=== Records to use ===

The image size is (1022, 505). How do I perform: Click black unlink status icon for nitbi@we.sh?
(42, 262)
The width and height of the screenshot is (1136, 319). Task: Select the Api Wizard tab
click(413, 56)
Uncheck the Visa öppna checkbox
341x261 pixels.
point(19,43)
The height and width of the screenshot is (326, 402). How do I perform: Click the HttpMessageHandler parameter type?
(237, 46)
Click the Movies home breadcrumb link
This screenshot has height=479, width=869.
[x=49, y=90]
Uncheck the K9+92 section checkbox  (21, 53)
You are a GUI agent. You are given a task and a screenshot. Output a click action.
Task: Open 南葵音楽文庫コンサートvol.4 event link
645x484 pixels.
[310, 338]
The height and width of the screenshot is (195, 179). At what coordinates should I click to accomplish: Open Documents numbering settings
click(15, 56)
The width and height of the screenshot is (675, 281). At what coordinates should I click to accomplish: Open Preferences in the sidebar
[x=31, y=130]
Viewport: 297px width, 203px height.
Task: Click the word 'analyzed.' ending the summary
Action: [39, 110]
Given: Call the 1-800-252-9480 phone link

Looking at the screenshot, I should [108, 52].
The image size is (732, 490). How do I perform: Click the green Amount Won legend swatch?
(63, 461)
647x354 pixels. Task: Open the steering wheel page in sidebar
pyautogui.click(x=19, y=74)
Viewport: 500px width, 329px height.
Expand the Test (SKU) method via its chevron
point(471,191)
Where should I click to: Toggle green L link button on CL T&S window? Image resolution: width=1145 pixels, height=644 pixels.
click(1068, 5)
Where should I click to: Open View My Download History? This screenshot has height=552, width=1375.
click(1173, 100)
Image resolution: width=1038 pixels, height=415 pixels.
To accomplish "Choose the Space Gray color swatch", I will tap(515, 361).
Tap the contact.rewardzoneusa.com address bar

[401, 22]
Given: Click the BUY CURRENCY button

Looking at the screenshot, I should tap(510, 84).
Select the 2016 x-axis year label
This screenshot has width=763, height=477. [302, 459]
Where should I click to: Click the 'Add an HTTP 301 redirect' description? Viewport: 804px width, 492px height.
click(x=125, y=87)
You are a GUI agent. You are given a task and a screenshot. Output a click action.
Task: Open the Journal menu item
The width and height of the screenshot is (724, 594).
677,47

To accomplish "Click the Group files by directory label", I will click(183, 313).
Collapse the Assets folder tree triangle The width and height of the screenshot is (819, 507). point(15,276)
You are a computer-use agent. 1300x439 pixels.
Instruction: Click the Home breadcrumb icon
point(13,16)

===

(Exercise details): Set down the data once more, exactly as shown above.

(Output for this exercise):
The image size is (1022, 505). How do I perform: Click black unlink status icon for nitbi@we.sh?
(42, 262)
The width and height of the screenshot is (1136, 319). Task: Select the Api Wizard tab
click(413, 56)
Uncheck the Visa öppna checkbox
341x261 pixels.
point(19,43)
The height and width of the screenshot is (326, 402). How do I perform: Click the HttpMessageHandler parameter type?
(237, 46)
Click the Movies home breadcrumb link
This screenshot has height=479, width=869.
[x=49, y=90]
Uncheck the K9+92 section checkbox  (21, 53)
You are a GUI agent. You are given a task and a screenshot. Output a click action.
Task: Open 南葵音楽文庫コンサートvol.4 event link
645x484 pixels.
[310, 338]
The height and width of the screenshot is (195, 179). At what coordinates should I click to accomplish: Open Documents numbering settings
click(15, 56)
The width and height of the screenshot is (675, 281). At what coordinates should I click to accomplish: Open Preferences in the sidebar
[x=31, y=130]
Viewport: 297px width, 203px height.
Task: Click the word 'analyzed.' ending the summary
Action: [39, 110]
Given: Call the 1-800-252-9480 phone link

Looking at the screenshot, I should [108, 52].
The image size is (732, 490). How do I perform: Click the green Amount Won legend swatch?
(63, 461)
647x354 pixels. Task: Open the steering wheel page in sidebar
pyautogui.click(x=19, y=74)
Viewport: 500px width, 329px height.
Expand the Test (SKU) method via its chevron
point(471,191)
Where should I click to: Toggle green L link button on CL T&S window? Image resolution: width=1145 pixels, height=644 pixels.
click(1068, 5)
Where should I click to: Open View My Download History? This screenshot has height=552, width=1375.
click(1173, 100)
Image resolution: width=1038 pixels, height=415 pixels.
To accomplish "Choose the Space Gray color swatch", I will tap(515, 361).
Tap the contact.rewardzoneusa.com address bar

[401, 22]
Given: Click the BUY CURRENCY button

Looking at the screenshot, I should tap(510, 84).
Select the 2016 x-axis year label
This screenshot has width=763, height=477. [302, 459]
Where should I click to: Click the 'Add an HTTP 301 redirect' description? Viewport: 804px width, 492px height.
click(x=125, y=87)
You are a GUI agent. You are given a task and a screenshot. Output a click action.
Task: Open the Journal menu item
The width and height of the screenshot is (724, 594).
677,47

To accomplish "Click the Group files by directory label", I will click(183, 313).
Collapse the Assets folder tree triangle The width and height of the screenshot is (819, 507). point(15,276)
You are a computer-use agent. 1300x439 pixels.
Instruction: Click the Home breadcrumb icon
point(13,16)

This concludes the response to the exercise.